==== Records provided ====

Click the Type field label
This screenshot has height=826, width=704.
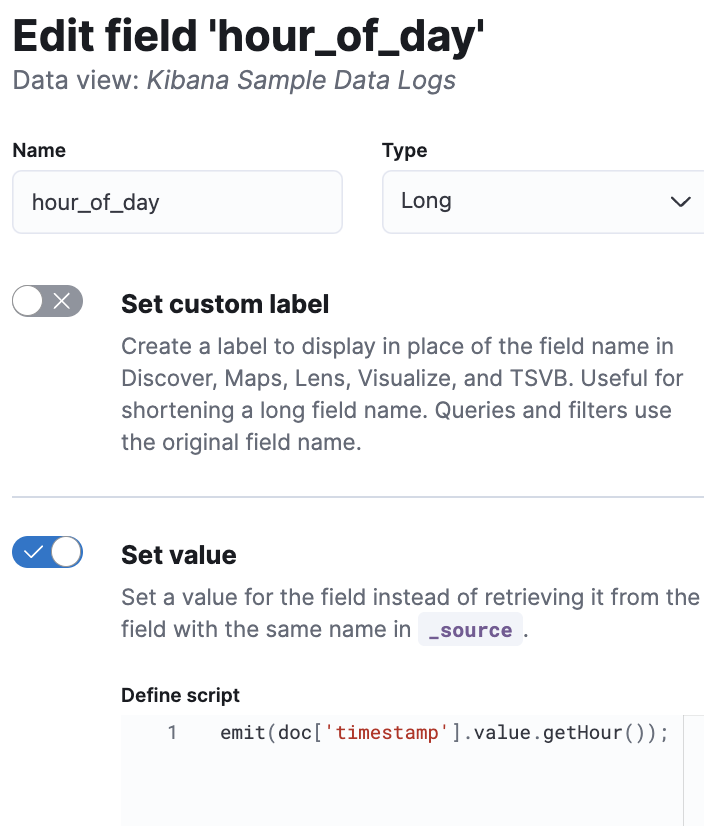404,150
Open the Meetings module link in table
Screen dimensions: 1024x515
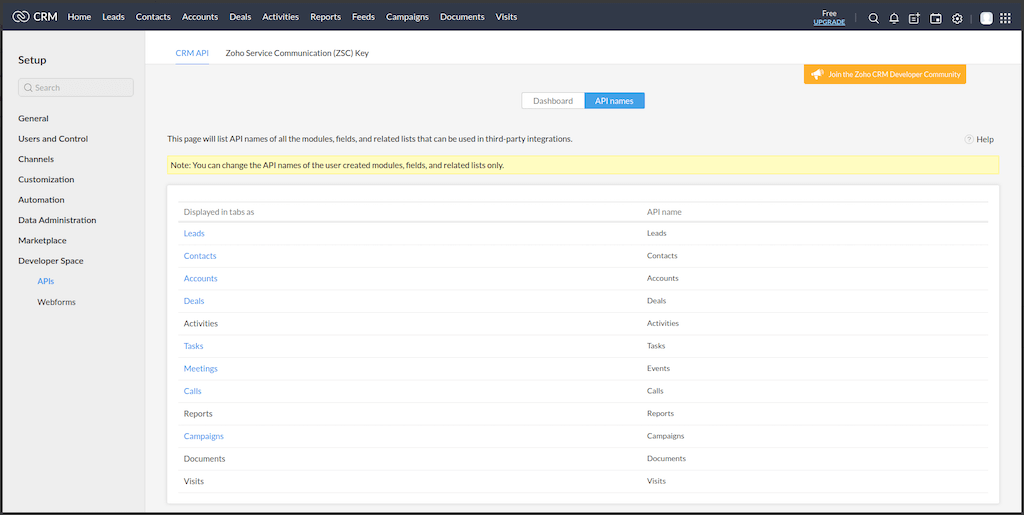tap(200, 369)
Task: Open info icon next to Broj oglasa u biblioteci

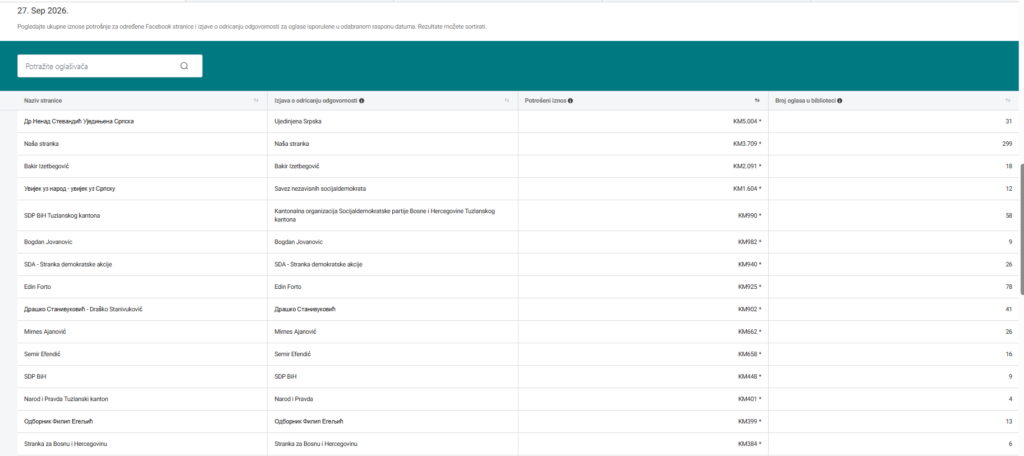Action: [x=839, y=101]
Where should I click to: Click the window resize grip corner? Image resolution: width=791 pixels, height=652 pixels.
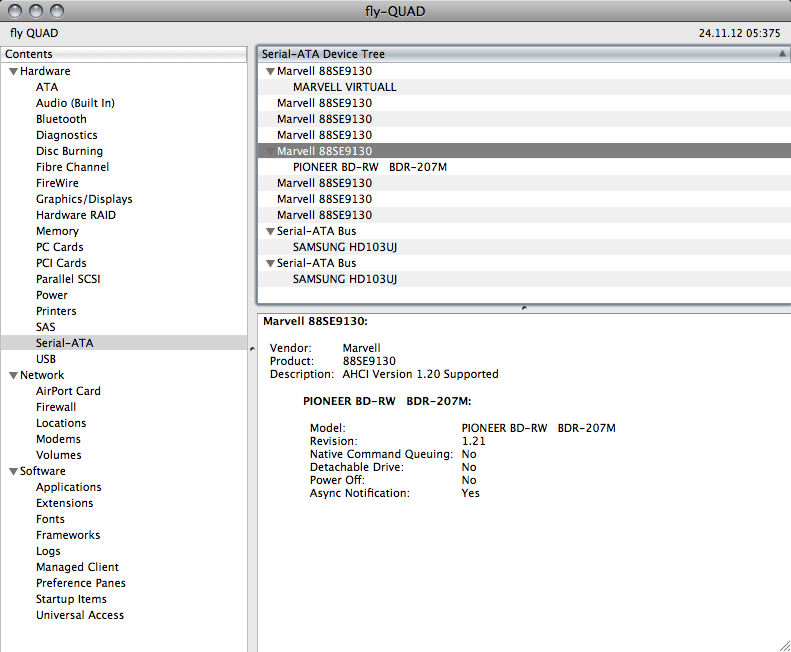782,644
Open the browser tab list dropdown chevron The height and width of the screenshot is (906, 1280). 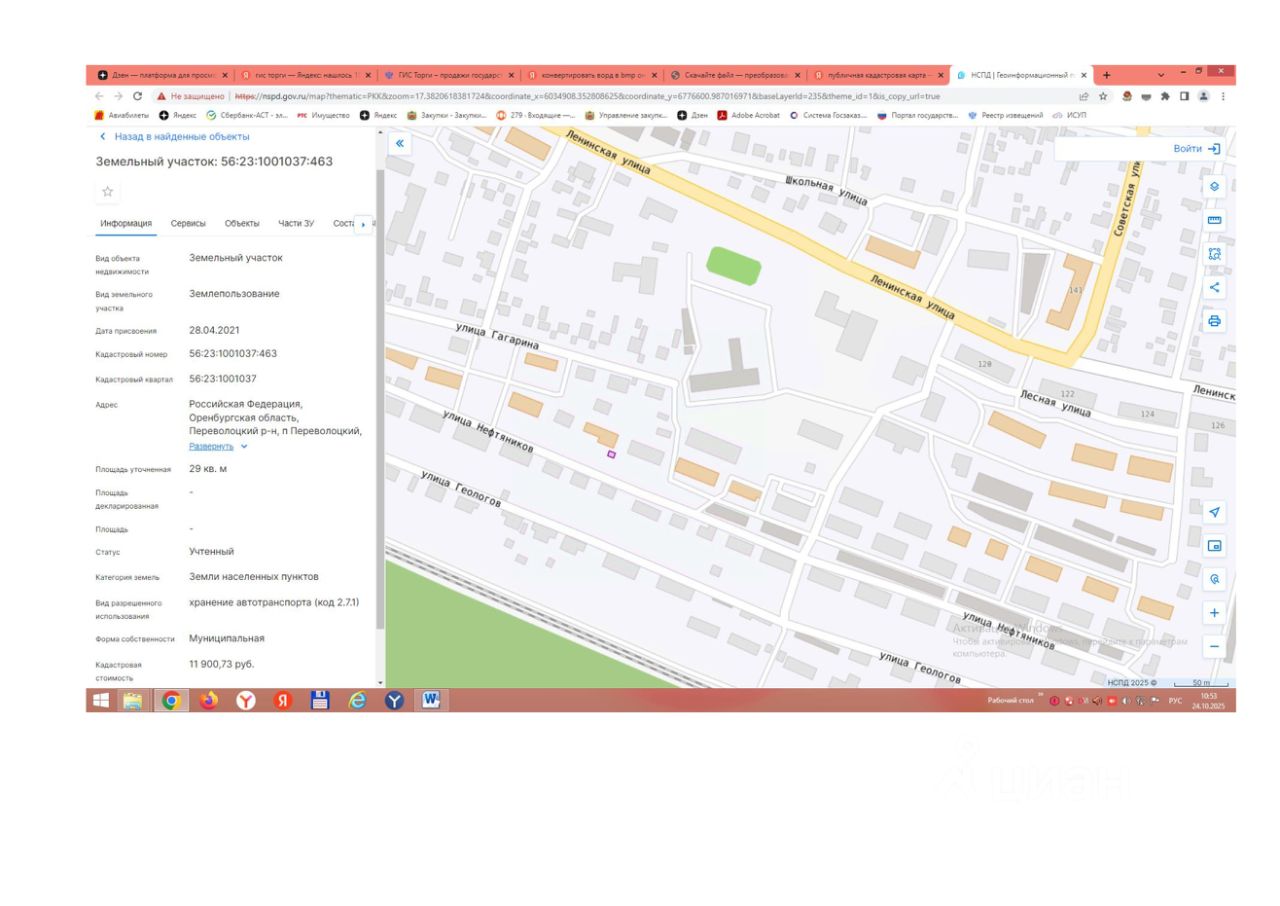(x=1161, y=75)
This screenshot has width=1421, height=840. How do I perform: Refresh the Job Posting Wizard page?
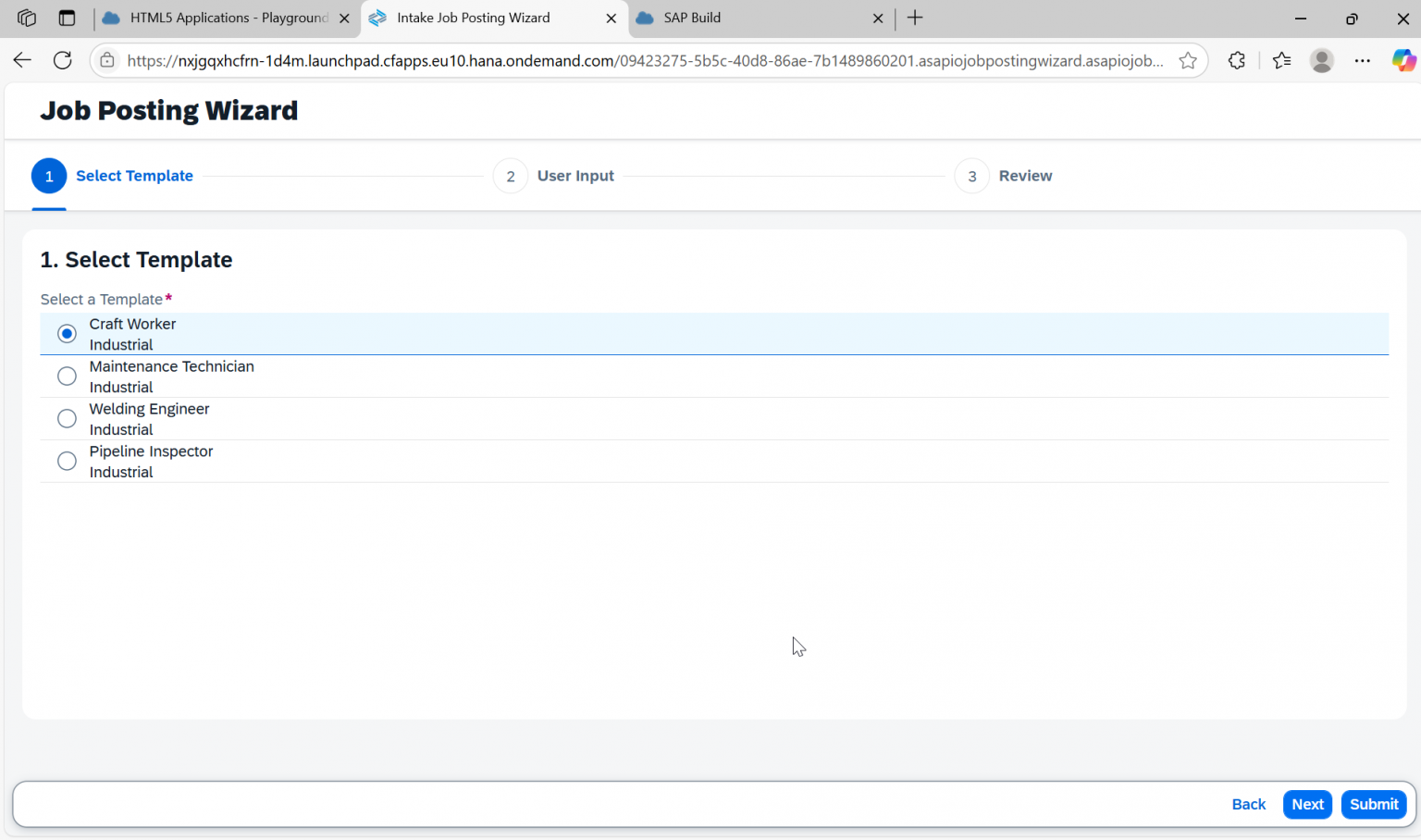[x=62, y=59]
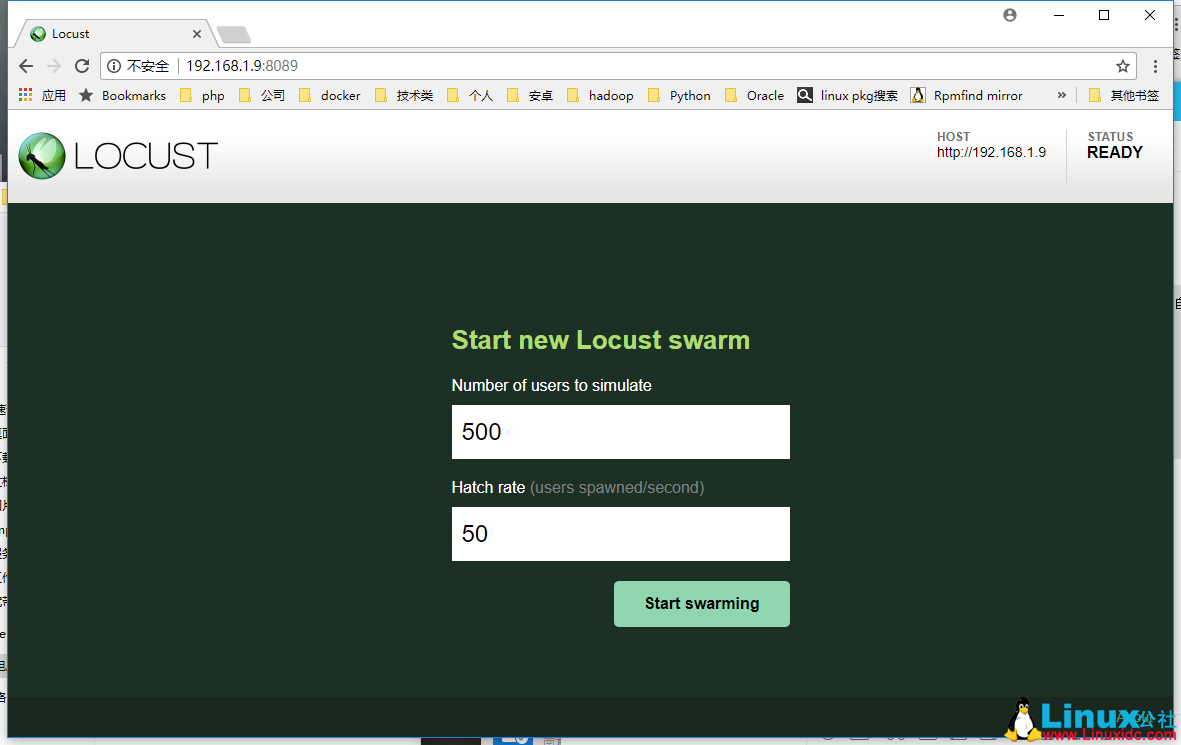Click the 不安全 site security icon
Screen dimensions: 1181x745
(137, 66)
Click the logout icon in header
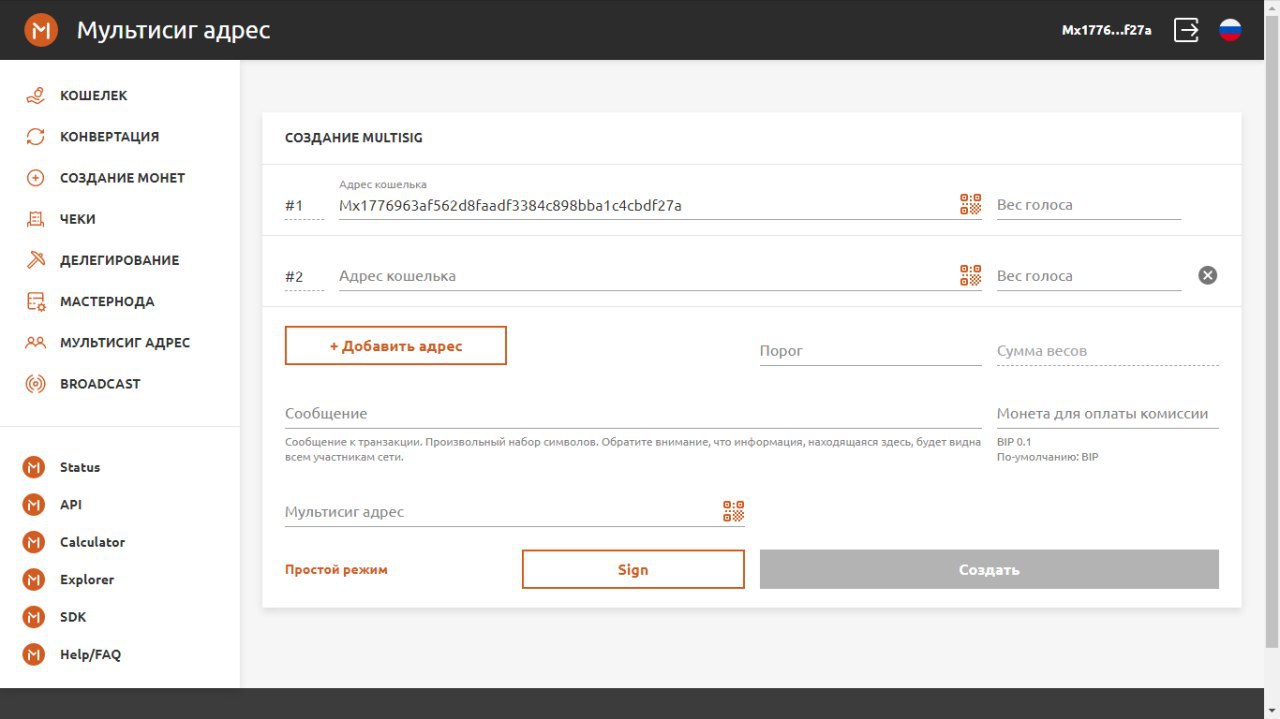This screenshot has height=719, width=1280. 1186,30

====

* Exercise goal
Your answer must consist only of the lines from the one containing "This screenshot has width=1421, height=840." through the end of the entries, restated word for word, with no pictures.

* Task response
This screenshot has width=1421, height=840. How do I perform: Refresh the Job Posting Wizard page?
[x=62, y=59]
Click the 不安全 site security icon
Screen dimensions: 1181x745
(137, 66)
Click the logout icon in header
This screenshot has height=719, width=1280. 1186,30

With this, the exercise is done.